Se venden cachorros

Hoy sólo le voy a contar una pequeña anécdota para que usted piense. A veces los niños nos dan grandes lecciones, pero rio siempre estamos abiertos a comprenderlas y asumirlas. Si quisiéramos ponerle un título podría ser algo así como “todos los hombres somos igualmente dignos a pesar de nuestras limi­taciones físicas”.

Un vendedor estaba poniendo en la puerta de su tienda un letrero que decía: “se venden cachorros”. Era un cartel muy atrac­tivo, sobre todo para los niños, a quienes les gustan tanto los animales. No pasó mucho tiempo y un niño se colocó debajo del letrero y, después de leerlo, entró ilusionado a la tienda, y le preguntó al vendedor ¿cuánto valen los cachorros? El vendedor le respondió un tanto despreocupadamente que los había de varios precios, entre 10 y 30 mil pesos. El niño metió la mano en su bolsillo y sacó unos billetes arrugados y unas monedas mientras le decía “tengo $ 2.800 ¿puedo verlos?”

El vendedor sonrió y pensó en decirle al niño que se fuera, pero como no había clientes en la tienda y no tenía nada mejor que hacer, se lo pensó mejor y silbó y del fondo de la tienda salió corriendo una preciosa perra blanca seguida de cinco pequeños cachorro, uno de los cuales se estaba retrasando considerable­mente. Venía el último y parecía que le costaba andar. El niño inmediatamente distinguió al cachorro rezagado: era cojo. In­teresado le preguntó al vendedor qué le pasaba al perrito, y el vendedor le contó que el veterinario le había dicho que tenía un defecto en la pata y cojearía durante toda su vida. Al oír aquello el niño se entusiasmó: ese era el cachorro que quería comprar.

El vendedor, un tanto asombrado, le dijo que si era ese el perrito que le gustaba, se lo regalaba, ante lo que el niño se enojó mucho. Miró al señor a los ojos y replicó: “No quiero que me lo regale.
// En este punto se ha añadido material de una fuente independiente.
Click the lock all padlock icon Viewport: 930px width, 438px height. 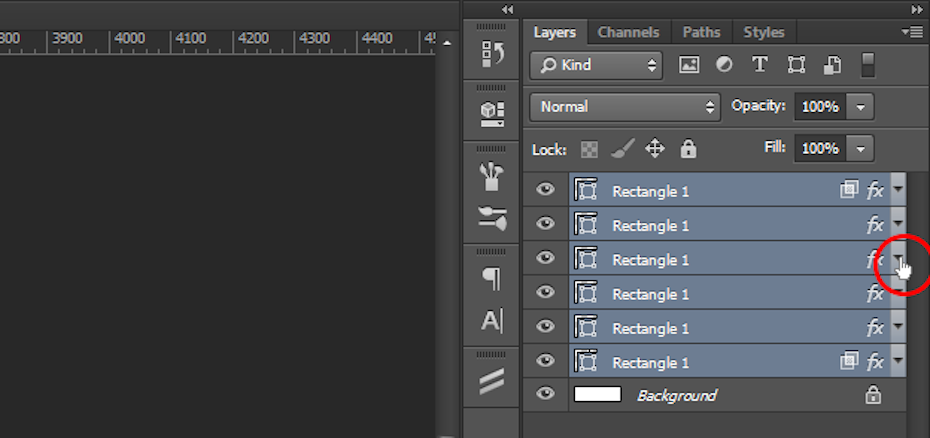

Ese perrito vale lo mismo que los demás y voy a pagárselo enterito. Si a usted le parece bien, ahora le doy $ 2.800 y luego $ 500 cada semana, hasta que termine de pagarlo. No puedo darle más porque es el dinero que me dan mis padres”.

El vendedor intentó convencer al niño: “Pero ¿no te das cuen­ta de cómo es ese perrito? ¿No has pensado bien que nunca va a poder correr, saltar y jugar contigo, como los otros cachorros? Pero el niño, que estaba muy seguro de lo que quería era precisa­mente ese cachorrito cojo, insistió en su ofrecimiento y el vende­dor finalmente se la aceptó. Total, así se deshacía de ese cachorro que, con seguridad, nadie se lo iba a comprar. El vendedor tomó el cachorro cojo y se lo entregó al niño. Este dio media vuelta feliz con el cachorrito cojo entre sus brazos y empezó a caminar hacia la puerta. Fue sólo entonces cuando el vendedor, atónito, se dio cuenta que el niño cojeaba visiblemente, pues tenía una pier­na retorcida que era sostenida por un duro aparato ortopédico.

¿Quién mejor que él para comprender que su cachorrito cojo era tan digno como los demás que no lo eran y que, a pesar de su cojera, el cachorrito lo iba a hacer inmensamente feliz? En nues­tra vida cotidiana nosotros nos encontramos, con frecuencia, con cachorritos cojos, hermanos nuestros que sufren en el cuerpo o en el alma, y que, por lo mismo, son minusvalorados por no pocos. Y usted ¿en quién se ve retratado, en el vendedor o en el niño que quiso comprar su cachorrito cojo?